Dynamic Programming for Solving the Longest Common Subsequence (LCS) Problem

Problem Description
The Longest Common Subsequence (LCS) problem is a classic dynamic programming problem. Given two strings (or sequences) text1 and text2, return the length of their longest common subsequence. A subsequence is a new string formed from the original string by deleting some characters (or none) without changing the relative order of the remaining characters. For example, "ace" is a subsequence of "abcde", but "aec" is not. If the two strings have no common subsequence, return 0.

Solution Approach

  1. Define State:
    Use a two-dimensional array dp[i][j] to represent the LCS length of the first i characters of text1 and the first j characters of text2. For example, dp[3][2] represents the LCS length of the first 3 characters of text1 and the first 2 characters of text2.

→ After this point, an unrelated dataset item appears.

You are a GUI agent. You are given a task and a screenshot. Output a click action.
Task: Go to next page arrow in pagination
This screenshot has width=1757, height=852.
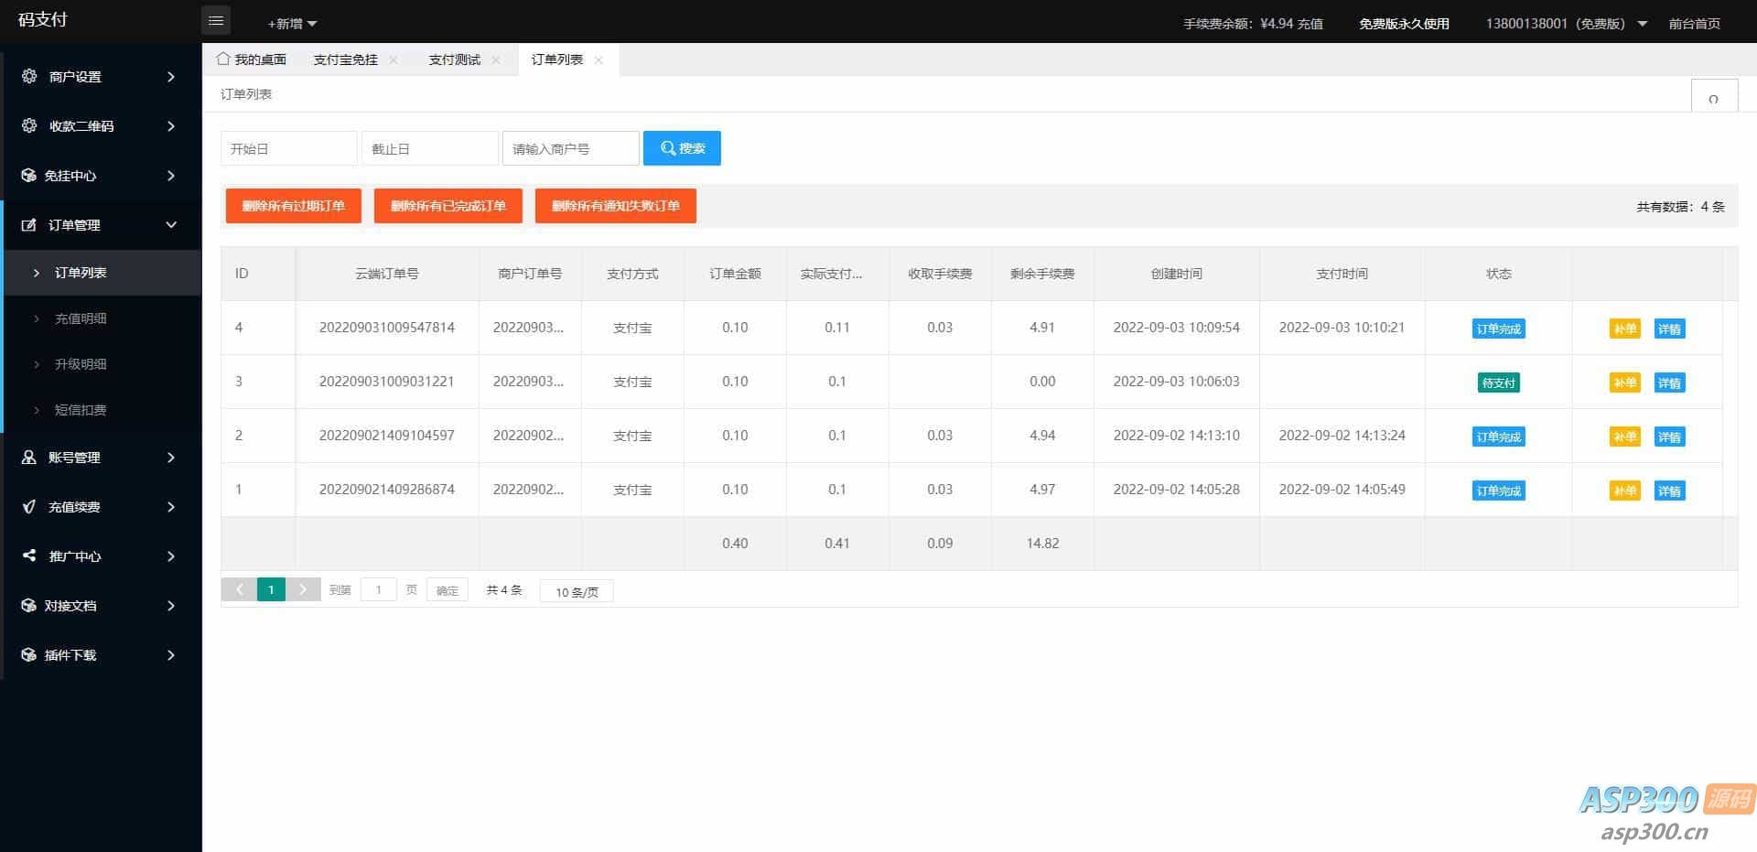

  2. State Transition Equation:

    • If text1[i-1] == text2[j-1] (current characters match), then the LCS length increases by 1:
      dp[i][j] = dp[i-1][j-1] + 1.
    • If the characters do not match, then the LCS length is inherited from previous optimal solutions:
      dp[i][j] = max(dp[i-1][j], dp[i][j-1]).
  3. Initialize Boundaries:
    When i=0 or j=0, it means one string is empty, so the LCS length is 0:
    dp[0][j] = 0, dp[i][0] = 0.

  4. Table Filling Order:
    Traverse the two-dimensional array row-wise or column-wise, ensuring that when calculating dp[i][j], dp[i-1][j], dp[i][j-1], and dp[i-1][j-1] have already been computed.

  5. Return Result:
    The final result is stored in dp[len(text1)][len(text2)].

Step-by-Step Example
Take text1 = "abcde", text2 = "ace" as an example:

  1. Initialize a 6×4 two-dimensional array (length plus 1 for the empty string case), with the first row and first column all set to 0.
  2. Traverse i=1 to 5 (corresponding to each character of text1) and j=1 to 3 (corresponding to each character of text2):
    • i=1, j=1: text1[0]='a' matches text2[0]='a', so dp[1][1] = dp[0][0] + 1 = 1.
    • i=1, j=2: 'a' does not match 'c', take max(dp[0][2]=0, dp[1][1]=1) = 1.
    • Continue similarly, finally dp[5][3] = 3 (corresponding to LCS "ace").

Optimization Tips

  • The state array can be compressed to one dimension to save space (requires keeping the top-left value prev).
  • If the specific LCS string needs to be output, backtrack through the dp table (by comparing characters and adjacent states).

By following these steps, the LCS problem can be solved efficiently.